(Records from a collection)
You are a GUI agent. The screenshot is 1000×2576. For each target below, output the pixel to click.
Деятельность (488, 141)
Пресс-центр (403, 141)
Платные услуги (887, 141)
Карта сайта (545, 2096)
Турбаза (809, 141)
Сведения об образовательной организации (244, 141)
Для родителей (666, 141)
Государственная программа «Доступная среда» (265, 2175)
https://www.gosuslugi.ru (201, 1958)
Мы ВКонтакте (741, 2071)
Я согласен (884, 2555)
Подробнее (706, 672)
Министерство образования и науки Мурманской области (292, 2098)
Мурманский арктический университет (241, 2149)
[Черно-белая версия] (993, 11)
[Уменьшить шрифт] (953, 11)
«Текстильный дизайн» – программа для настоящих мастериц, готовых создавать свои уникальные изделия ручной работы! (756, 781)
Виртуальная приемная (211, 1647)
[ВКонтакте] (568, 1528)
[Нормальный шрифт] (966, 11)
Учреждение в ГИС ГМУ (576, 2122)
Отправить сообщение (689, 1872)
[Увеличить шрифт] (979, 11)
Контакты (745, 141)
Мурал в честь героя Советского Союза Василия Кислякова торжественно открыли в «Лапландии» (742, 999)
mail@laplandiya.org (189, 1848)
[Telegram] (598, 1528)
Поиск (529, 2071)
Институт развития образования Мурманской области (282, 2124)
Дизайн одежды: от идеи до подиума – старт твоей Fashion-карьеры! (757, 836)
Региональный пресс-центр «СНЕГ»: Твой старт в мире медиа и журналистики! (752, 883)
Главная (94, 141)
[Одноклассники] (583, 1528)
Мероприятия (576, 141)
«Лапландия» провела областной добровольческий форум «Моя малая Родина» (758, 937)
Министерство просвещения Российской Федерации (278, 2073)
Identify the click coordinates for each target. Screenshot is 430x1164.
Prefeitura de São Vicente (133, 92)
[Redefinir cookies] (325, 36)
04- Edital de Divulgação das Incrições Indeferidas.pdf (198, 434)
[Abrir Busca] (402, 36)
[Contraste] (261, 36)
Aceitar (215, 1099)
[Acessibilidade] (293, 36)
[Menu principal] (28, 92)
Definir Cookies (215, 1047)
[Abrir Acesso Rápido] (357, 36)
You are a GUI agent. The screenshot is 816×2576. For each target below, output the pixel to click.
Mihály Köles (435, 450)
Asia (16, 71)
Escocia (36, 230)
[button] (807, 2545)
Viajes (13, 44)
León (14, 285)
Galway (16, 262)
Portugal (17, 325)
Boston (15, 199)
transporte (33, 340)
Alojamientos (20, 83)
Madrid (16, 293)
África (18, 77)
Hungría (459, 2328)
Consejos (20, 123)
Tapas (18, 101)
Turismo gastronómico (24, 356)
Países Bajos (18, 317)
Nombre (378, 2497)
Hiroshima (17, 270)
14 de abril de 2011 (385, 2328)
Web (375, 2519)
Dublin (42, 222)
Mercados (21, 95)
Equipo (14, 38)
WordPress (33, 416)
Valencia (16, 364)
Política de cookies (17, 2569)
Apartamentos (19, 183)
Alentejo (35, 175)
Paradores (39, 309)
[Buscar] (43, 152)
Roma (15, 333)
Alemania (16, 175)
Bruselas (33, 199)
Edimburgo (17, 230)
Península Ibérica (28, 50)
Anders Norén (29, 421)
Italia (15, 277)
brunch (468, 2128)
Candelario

→ **What you need to do**: Only the lines from the one holding "[Menu principal] (28, 92)" through the final line of the entries, both included, should be given again, word for word.

→ **Solution below**:
[Menu principal] (28, 92)
Definir Cookies (215, 1047)
[Abrir Acesso Rápido] (357, 36)
You are a GUI agent. The screenshot is 816×2576. For each target below, output the pixel to click.
Mihály Köles (435, 450)
Asia (16, 71)
Escocia (36, 230)
[button] (807, 2545)
Viajes (13, 44)
León (14, 285)
Galway (16, 262)
Portugal (17, 325)
Boston (15, 199)
transporte (33, 340)
Alojamientos (20, 83)
Madrid (16, 293)
África (18, 77)
Hungría (459, 2328)
Consejos (20, 123)
Tapas (18, 101)
Turismo gastronómico (24, 356)
Países Bajos (18, 317)
Nombre (378, 2497)
Hiroshima (17, 270)
14 de abril de 2011 (385, 2328)
Web (375, 2519)
Dublin (42, 222)
Mercados (21, 95)
Equipo (14, 38)
WordPress (33, 416)
Valencia (16, 364)
Política de cookies (17, 2569)
Apartamentos (19, 183)
Alentejo (35, 175)
Paradores (39, 309)
[Buscar] (43, 152)
Roma (15, 333)
Alemania (16, 175)
Bruselas (33, 199)
Edimburgo (17, 230)
Península Ibérica (28, 50)
Anders Norén (29, 421)
Italia (15, 277)
brunch (468, 2128)
Candelario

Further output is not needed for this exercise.